§ What the exercise asks
Copy out the material below, putting "connection terminal" in place of every "screw terminal" and keeping everything else the same.

(Entries on target coordinates)
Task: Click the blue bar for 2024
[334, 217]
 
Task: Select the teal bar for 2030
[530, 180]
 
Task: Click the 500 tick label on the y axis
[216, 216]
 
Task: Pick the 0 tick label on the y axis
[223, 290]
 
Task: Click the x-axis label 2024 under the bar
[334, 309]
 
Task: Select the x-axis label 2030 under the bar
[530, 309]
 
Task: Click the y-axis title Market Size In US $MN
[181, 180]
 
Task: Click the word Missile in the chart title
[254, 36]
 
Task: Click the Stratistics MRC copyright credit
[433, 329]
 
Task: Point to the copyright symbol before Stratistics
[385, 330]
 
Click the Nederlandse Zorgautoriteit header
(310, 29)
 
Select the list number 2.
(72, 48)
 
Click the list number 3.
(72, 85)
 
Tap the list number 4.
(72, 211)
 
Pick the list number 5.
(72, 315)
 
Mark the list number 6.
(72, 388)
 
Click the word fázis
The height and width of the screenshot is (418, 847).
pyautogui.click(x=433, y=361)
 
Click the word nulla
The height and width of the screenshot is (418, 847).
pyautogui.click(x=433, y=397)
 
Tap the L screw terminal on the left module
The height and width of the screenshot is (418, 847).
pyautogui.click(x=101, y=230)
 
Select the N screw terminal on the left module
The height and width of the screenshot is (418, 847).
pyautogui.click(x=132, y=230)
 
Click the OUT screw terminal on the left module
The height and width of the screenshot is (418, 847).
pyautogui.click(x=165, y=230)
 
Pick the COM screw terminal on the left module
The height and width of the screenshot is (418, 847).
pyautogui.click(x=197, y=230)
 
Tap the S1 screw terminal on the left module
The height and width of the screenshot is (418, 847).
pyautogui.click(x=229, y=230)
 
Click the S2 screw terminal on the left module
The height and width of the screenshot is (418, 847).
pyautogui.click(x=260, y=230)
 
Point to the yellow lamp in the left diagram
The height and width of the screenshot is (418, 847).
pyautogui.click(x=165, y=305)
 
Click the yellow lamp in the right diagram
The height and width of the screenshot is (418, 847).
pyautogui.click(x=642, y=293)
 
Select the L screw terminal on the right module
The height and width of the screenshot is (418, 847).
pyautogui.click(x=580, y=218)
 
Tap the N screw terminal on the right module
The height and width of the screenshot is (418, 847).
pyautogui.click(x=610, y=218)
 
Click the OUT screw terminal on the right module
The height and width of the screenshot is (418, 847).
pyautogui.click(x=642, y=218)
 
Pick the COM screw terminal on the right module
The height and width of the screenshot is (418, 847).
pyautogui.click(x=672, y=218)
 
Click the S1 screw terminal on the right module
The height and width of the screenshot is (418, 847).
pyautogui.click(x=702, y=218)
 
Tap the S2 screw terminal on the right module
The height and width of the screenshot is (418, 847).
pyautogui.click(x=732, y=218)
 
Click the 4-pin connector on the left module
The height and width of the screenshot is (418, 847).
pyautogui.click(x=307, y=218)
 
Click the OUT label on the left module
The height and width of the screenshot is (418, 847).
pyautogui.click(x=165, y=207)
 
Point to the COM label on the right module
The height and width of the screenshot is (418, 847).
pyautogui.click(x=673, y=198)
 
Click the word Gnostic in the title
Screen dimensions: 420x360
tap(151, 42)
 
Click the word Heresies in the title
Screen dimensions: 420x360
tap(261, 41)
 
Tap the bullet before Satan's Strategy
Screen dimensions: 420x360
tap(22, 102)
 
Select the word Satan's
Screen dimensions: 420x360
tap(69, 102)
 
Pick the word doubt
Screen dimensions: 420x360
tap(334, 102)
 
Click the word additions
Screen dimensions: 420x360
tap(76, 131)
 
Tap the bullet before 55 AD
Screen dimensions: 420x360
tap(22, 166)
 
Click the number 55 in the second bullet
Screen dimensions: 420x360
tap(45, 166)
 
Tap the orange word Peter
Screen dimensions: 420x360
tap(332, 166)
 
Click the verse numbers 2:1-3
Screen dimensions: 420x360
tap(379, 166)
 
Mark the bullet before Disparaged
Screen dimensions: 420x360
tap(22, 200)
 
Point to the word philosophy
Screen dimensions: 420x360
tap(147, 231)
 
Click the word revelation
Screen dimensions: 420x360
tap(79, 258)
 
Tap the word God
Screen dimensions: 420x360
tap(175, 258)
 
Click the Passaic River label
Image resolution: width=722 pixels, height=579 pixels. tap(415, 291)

§ Solution
Task: Click the blue bar for 2024
[334, 217]
 
Task: Select the teal bar for 2030
[530, 180]
 
Task: Click the 500 tick label on the y axis
[216, 216]
 
Task: Pick the 0 tick label on the y axis
[223, 290]
 
Task: Click the x-axis label 2024 under the bar
[334, 309]
 
Task: Select the x-axis label 2030 under the bar
[530, 309]
 
Task: Click the y-axis title Market Size In US $MN
[181, 180]
 
Task: Click the word Missile in the chart title
[254, 36]
 
Task: Click the Stratistics MRC copyright credit
[433, 329]
 
Task: Point to the copyright symbol before Stratistics
[385, 330]
 
Click the Nederlandse Zorgautoriteit header
(310, 29)
 
Select the list number 2.
(72, 48)
 
Click the list number 3.
(72, 85)
 
Tap the list number 4.
(72, 211)
 
Pick the list number 5.
(72, 315)
 
Mark the list number 6.
(72, 388)
 
Click the word fázis
The height and width of the screenshot is (418, 847).
pyautogui.click(x=433, y=361)
 
Click the word nulla
The height and width of the screenshot is (418, 847).
pyautogui.click(x=433, y=397)
 
Tap the L connection terminal on the left module
The height and width of the screenshot is (418, 847).
pyautogui.click(x=101, y=230)
 
Select the N connection terminal on the left module
The height and width of the screenshot is (418, 847).
pyautogui.click(x=132, y=230)
 
Click the OUT connection terminal on the left module
The height and width of the screenshot is (418, 847).
pyautogui.click(x=165, y=230)
 
Pick the COM connection terminal on the left module
The height and width of the screenshot is (418, 847).
pyautogui.click(x=197, y=230)
 
Tap the S1 connection terminal on the left module
The height and width of the screenshot is (418, 847).
pyautogui.click(x=229, y=230)
 
Click the S2 connection terminal on the left module
The height and width of the screenshot is (418, 847).
pyautogui.click(x=260, y=230)
 
Point to the yellow lamp in the left diagram
The height and width of the screenshot is (418, 847).
pyautogui.click(x=165, y=305)
 
Click the yellow lamp in the right diagram
The height and width of the screenshot is (418, 847).
pyautogui.click(x=642, y=293)
 
Select the L connection terminal on the right module
The height and width of the screenshot is (418, 847).
pyautogui.click(x=580, y=218)
 
Tap the N connection terminal on the right module
The height and width of the screenshot is (418, 847).
pyautogui.click(x=610, y=218)
 
Click the OUT connection terminal on the right module
The height and width of the screenshot is (418, 847).
pyautogui.click(x=642, y=218)
 
Pick the COM connection terminal on the right module
The height and width of the screenshot is (418, 847).
pyautogui.click(x=672, y=218)
 
Click the S1 connection terminal on the right module
The height and width of the screenshot is (418, 847).
pyautogui.click(x=702, y=218)
 
Tap the S2 connection terminal on the right module
The height and width of the screenshot is (418, 847).
pyautogui.click(x=732, y=218)
 
Click the 4-pin connector on the left module
The height and width of the screenshot is (418, 847).
pyautogui.click(x=307, y=218)
 
Click the OUT label on the left module
The height and width of the screenshot is (418, 847).
pyautogui.click(x=165, y=207)
 
Point to the COM label on the right module
The height and width of the screenshot is (418, 847).
pyautogui.click(x=673, y=198)
 
Click the word Gnostic in the title
Screen dimensions: 420x360
tap(151, 42)
 
Click the word Heresies in the title
Screen dimensions: 420x360
tap(261, 41)
 
Tap the bullet before Satan's Strategy
Screen dimensions: 420x360
tap(22, 102)
 
Select the word Satan's
Screen dimensions: 420x360
tap(69, 102)
 
Pick the word doubt
Screen dimensions: 420x360
tap(334, 102)
 
Click the word additions
Screen dimensions: 420x360
tap(76, 131)
 
Tap the bullet before 55 AD
Screen dimensions: 420x360
tap(22, 166)
 
Click the number 55 in the second bullet
Screen dimensions: 420x360
tap(45, 166)
 
Tap the orange word Peter
Screen dimensions: 420x360
tap(332, 166)
 
Click the verse numbers 2:1-3
Screen dimensions: 420x360
tap(379, 166)
 
Mark the bullet before Disparaged
Screen dimensions: 420x360
tap(22, 200)
 
Point to the word philosophy
Screen dimensions: 420x360
tap(147, 231)
 
Click the word revelation
Screen dimensions: 420x360
tap(79, 258)
 
Tap the word God
Screen dimensions: 420x360
tap(175, 258)
 
Click the Passaic River label
Image resolution: width=722 pixels, height=579 pixels. tap(415, 291)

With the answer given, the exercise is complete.